Technical debt has an organisational parallel. Doing kanban, etc. can help give value and measures to work, etc. Doing one point a week vs the five everyone else does, clearly there’s a problem.

Peter Senger, The Fifth Discipline.

Personal mastery
Mental models (shared metaphors from XP; jargon, etc.)
Shared vision (expressed in the models)
Team work
Systems thinking? Didn’t catch the fifth.

First responder. Train every week, won trophies but sucked at fires. Training and learning aren’t the same thing; we learn because we want to, not because we’re in a class room.

Maverick: staff reviewed managers every six months, public.

Mastery: learn one new thing every day.

Training/learning: from Seven Samurai: “if we were using swords, I’d kill you.”

Open Spaces: Session Two

Configuration Management 2.0

Using Puppet for 3 years, killed master and using fabric to push configs out and apply them as required. Pallet (Clojure), Ansible & Salt (Python), orchestration in Puppet. Wanting to unify the code for system configuration, harding, etc. and whole stacks (CloudFormation, etc.)

Did a spike of Chef, did a spike of Puppet. Puppet won.

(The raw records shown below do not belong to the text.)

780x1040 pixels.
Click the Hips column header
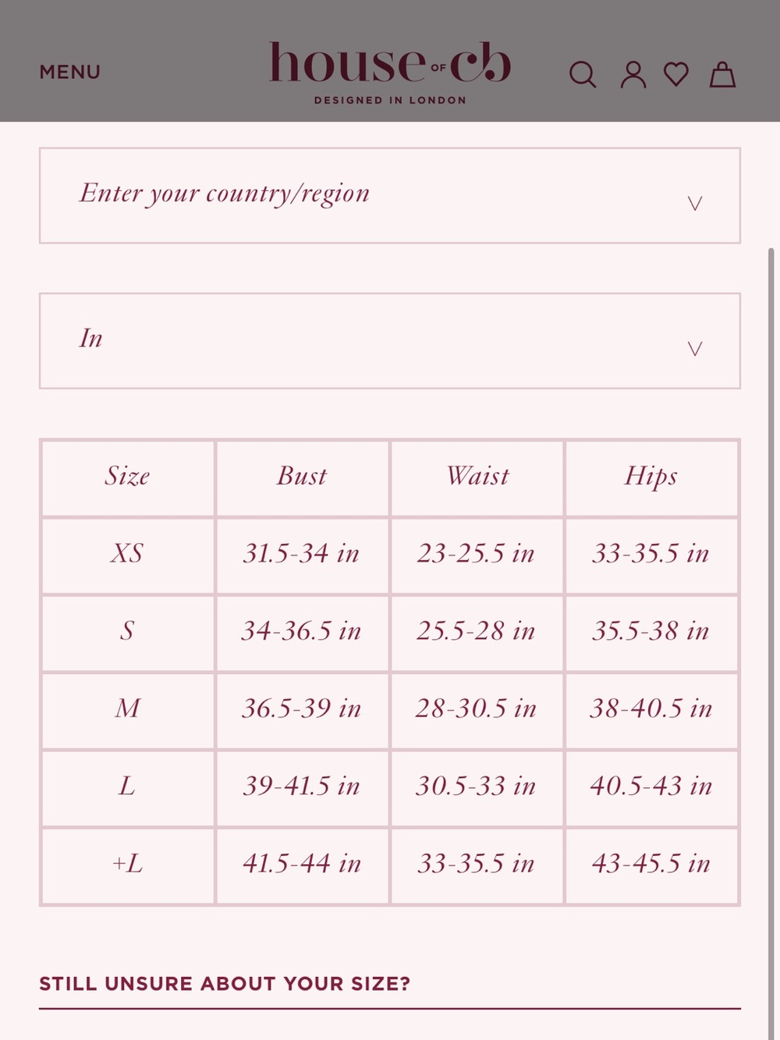(x=651, y=477)
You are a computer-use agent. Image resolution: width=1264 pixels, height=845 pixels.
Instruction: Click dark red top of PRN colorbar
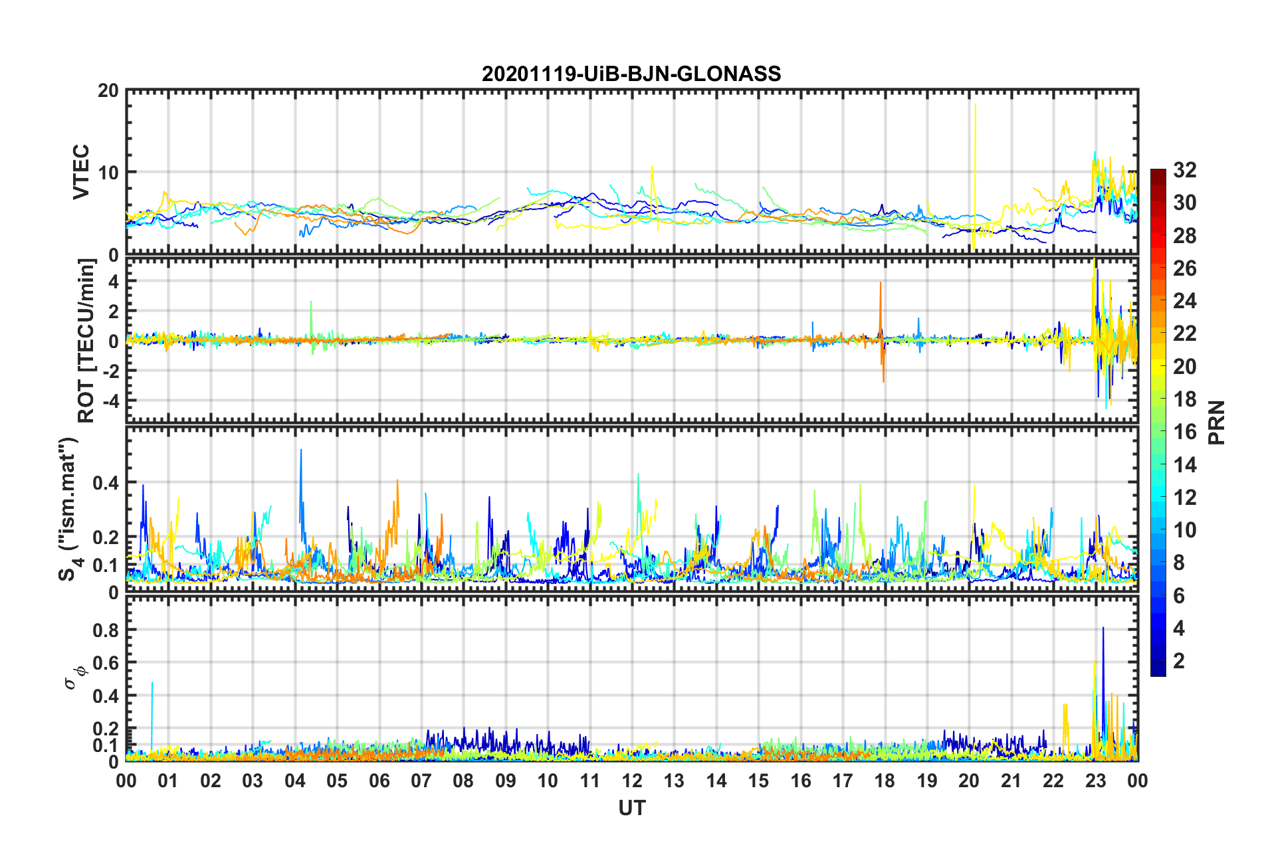tap(1158, 173)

Minimise resource usage in tweaking 10,000 instances by doing things like immutable servers. Don’t tweak 10k, just redeploy instances. animator to make AMIs.

Some of the configuration management tools will have/are having their lunch eaten by tools like CloudFoundry, BOSH, etc. Continuous delivery, configuration management, etc. are all coming together to result in a platform-oriented approach.

What’s the lead time between having an idea to live? All of these technologies – configuration management, platform management, orchestration, etc. – are about automating and minimising this delay.

Better chance to achieve “security” using automation, policy as code, etc. than with traditional pens ‘n’ paper security policies. Standardisation, consistency, monitoring, reporting, etc.

Vagrant for testing Puppet, continuous integration, etc.

Combine chef client and nanite over Rabbit MQ. Sounds kind of salt-ish.

Plugging all the things into MCollective and get a message queue by accident.

Configuration management.
Orchestration (because configuring a single system isn’t enough).
We need monitoring (so we can describe services and SLAs).

All the technologies are separate, do we need something that knows the system end-to-end? Hooking monitoring up to orchestration up to configuration management.

Session Four: War stories

Telephone exchanges are feeble, monitoring software wedged the Glasgow phone system by running twice.

Cron job: cron running as root to clean up a directory; root’s $HOME is /. Three or four days.

HPUX: rm -rf followed symlinks; put a symlink to / in home directory.

/ full, move something big, /lib say, onto a separate partition.

New job; we need a UPS for all the servers. Configure network alerts but the switch wasn’t on the UPS.

Why is crontab -r so close to crontab -e? Or at least ask for confirmation.

This post was published on July 12, 2013 and last modified on January 26, 2024. It is tagged with: event, devops, operations, conference, puppet.